A bubbling vat of paella on a neighbor’s deck was the lure last week to a Center Island block party, easing my transition back to landlubberly existence.

BACK TO THE REEF, and the rock also known as Center Island.

I needed a writing hiatus for a few weeks after returning from the Alaska adventure. It’s been a period of readjustment to the landlubberly life, and to daily existence shared primarily with Galley Cat, with whom I’ve enjoyed a joyful reunion with many shared runs up and down our rocky knoll.

It took a week or so until I was waking in the morning without the inclination to jump out of my bunk, get coffee water heating on the Force 10 stove and climb down in the hold to complete the morning engine checks so we could weigh anchor.

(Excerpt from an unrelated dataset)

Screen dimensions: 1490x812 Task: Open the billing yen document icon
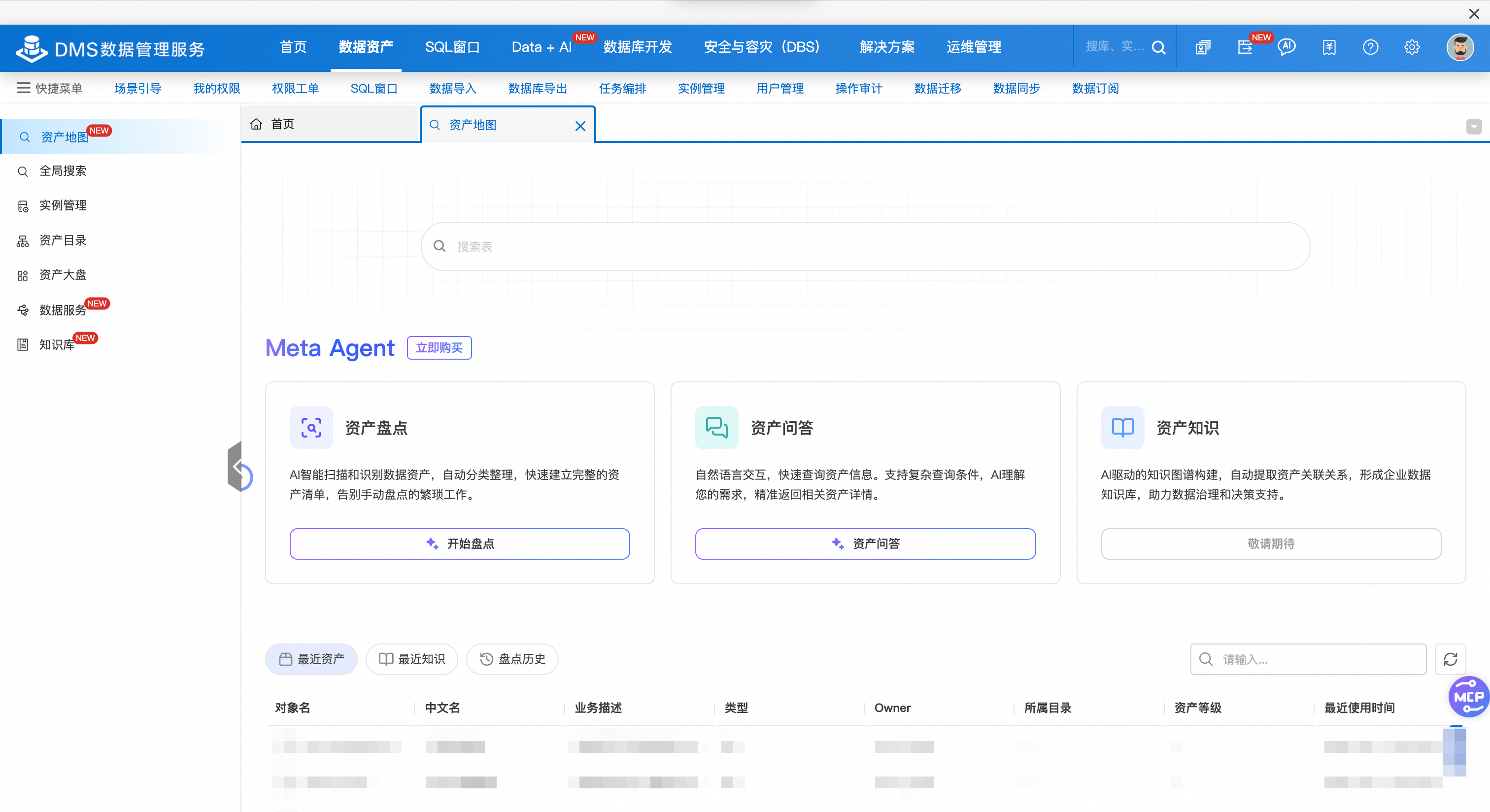coord(1328,47)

My past three weeks of land-based confinement has hardly been solitary, though. After a couple of days reuniting with my brother Tom, who was my cabin watcher/cat sitter for 10 weeks, I was invited to lunch on Lopez Island with old friend and Seattle Times colleague Lynn Thompson and her family.

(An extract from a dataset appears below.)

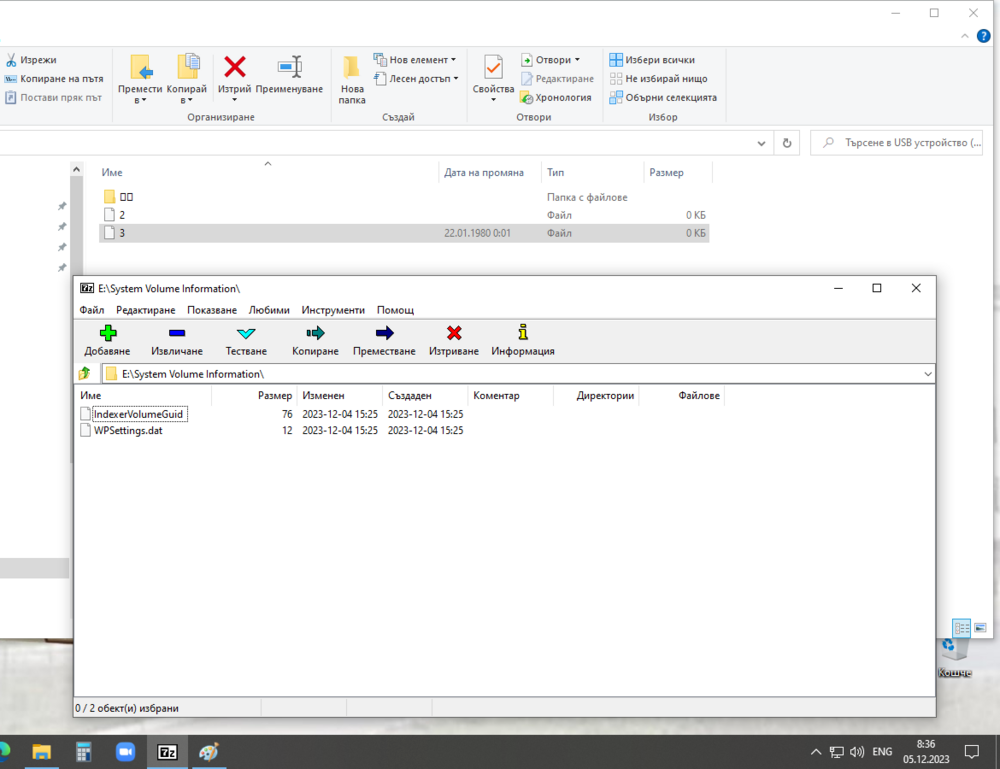
Task: Click the green Добавяне (Add) icon in 7-Zip
Action: 107,333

Shortly afterward, The Mad Birder and his wife, Carol, invited me next door with three other neighbors to share a bounty of Dungeness crab, freshly hauled from Lopez Sound. That led to another party two days later after neighbor Steve, a restaurant chef from Nevada, took the crab shells back to his holiday cabin to create a stock from which he whipped up a splendid vat of paella, colorfully aswim with fresh San Juan Channel shrimp, Read’s Bay crab and Center Island Farm vegetables. I was among the dozen or so neighbors who got to partake of that locavore lovefest on a sunset-view deck thanks to Steve and his wife, Dawn, the organizing force behind their family-owned eatery.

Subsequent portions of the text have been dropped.